Use of distinct anti-hypertensive drugs and risk for COVID-19 among hypertensive people: A population-based cohort study in Southern Catalonia, Spain.
Journal of clinical hypertension (Greenwich, Conn.). 2020;(8):1379-1388
The use of some anti-hypertensive drugs in the current COVID-19 pandemic has become controversial. This study investigated possible relationships between anti-hypertensive medications use and COVID-19 infection risk in the ambulatory hypertensive population. This is a population-based retrospective cohort study involving 34 936 hypertensive adults >50 years in Tarragona (Southern Catalonia, Spain) who were retrospectively followed through pandemic period (from 01/03/2020 to 30/04/2020). Two data sets including demographic/clinical characteristics (comorbidities and cardiovascular medications use) and laboratory PCR codes for COVID-19 were linked to construct an anonymized research database. Cox regression was used to calculate multivariable hazard ratios (HRs) and estimate the risk of suffering COVID-19 infection.
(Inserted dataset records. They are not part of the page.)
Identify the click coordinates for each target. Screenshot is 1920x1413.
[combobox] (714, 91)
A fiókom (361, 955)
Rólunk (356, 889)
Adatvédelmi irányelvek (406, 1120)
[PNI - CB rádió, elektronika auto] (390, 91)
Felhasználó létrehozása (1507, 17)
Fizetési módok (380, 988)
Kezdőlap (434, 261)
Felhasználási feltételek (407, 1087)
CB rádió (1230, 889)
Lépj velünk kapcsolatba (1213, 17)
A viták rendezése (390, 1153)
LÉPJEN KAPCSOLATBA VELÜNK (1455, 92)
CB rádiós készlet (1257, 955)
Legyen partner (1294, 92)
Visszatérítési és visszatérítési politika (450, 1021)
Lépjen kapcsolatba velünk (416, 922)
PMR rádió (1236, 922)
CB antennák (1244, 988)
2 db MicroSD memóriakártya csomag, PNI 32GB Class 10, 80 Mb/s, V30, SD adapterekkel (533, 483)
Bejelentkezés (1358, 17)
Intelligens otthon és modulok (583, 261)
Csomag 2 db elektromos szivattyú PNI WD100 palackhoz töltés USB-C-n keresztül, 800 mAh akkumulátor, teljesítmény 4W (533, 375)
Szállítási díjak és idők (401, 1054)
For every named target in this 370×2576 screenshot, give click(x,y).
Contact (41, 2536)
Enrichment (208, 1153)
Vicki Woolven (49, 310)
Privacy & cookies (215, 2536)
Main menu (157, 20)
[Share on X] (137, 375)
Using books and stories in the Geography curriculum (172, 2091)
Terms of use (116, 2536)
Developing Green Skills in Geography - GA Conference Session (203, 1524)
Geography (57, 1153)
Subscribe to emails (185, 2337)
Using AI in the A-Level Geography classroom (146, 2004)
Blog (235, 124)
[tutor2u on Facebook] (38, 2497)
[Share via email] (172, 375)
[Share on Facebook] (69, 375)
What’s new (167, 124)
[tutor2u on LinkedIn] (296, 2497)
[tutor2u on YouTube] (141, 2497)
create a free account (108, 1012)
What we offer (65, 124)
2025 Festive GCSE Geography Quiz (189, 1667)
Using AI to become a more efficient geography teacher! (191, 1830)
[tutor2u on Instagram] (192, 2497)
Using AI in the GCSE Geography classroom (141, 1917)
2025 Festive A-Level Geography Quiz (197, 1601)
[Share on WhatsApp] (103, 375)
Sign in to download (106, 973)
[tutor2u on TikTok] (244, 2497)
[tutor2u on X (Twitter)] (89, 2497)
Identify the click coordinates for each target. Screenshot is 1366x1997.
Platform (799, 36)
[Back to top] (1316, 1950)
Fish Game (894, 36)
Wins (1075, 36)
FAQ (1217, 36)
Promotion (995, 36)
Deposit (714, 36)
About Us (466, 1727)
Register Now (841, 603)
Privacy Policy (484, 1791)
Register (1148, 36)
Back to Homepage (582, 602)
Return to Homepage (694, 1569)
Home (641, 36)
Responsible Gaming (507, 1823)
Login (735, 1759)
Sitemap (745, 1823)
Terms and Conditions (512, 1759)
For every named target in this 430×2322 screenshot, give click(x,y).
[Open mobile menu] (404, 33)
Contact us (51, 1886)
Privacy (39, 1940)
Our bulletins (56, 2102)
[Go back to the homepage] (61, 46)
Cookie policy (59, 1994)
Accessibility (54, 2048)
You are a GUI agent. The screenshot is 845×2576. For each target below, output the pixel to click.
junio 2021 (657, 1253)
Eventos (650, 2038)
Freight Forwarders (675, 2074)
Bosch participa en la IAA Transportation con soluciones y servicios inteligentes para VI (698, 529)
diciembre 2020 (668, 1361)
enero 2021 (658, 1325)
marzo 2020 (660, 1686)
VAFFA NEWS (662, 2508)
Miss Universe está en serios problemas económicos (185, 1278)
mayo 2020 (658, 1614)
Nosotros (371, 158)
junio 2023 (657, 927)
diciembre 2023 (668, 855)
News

Across study period, 205 PCR-confirmed COVID-19 cases were observed, which means an overall incidence of 586.8 cases per 100 000 persons-period. In multivariable analyses, only age (HR: 1.03; 95% CI: 1.02-1.05; P < .001) and nursing home residence (HR: 19.60; 95% CI: 13.80-27.84; P < .001) appeared significantly associated with increased risk of COVID-19. Considering anti-hypertensive drugs, receiving diuretics (HR: 1.22; 95% CI: 0.90-1.67; P = .205), calcium channel blockers (HR: 1.29; 95%CI: 0.91-1.82; P = .148), beta-blockers (HR: 0.97; 95% CI: 0.68-1.37; P = .844), and angiotensin-converting enzyme inhibitors (HR: 0.83; 95% CI: 0.61-1.13; P = .238) did not significantly alter the risk of PCR-confirmed COVID-19, whereas receiving angiotensin II receptor blockers was associated with an almost statistically significant reduction risk (HR: 0.67; 95% CI: 0.44-1.01; P = .054). In conclusion, our data support that receiving renin-angiotensin-aldosterone system inhibitors does not predispose for suffering COVID-19 infection in ambulatory hypertensive people. Conversely, receiving angiotensin II receptor blockers could be related with a reduced risk.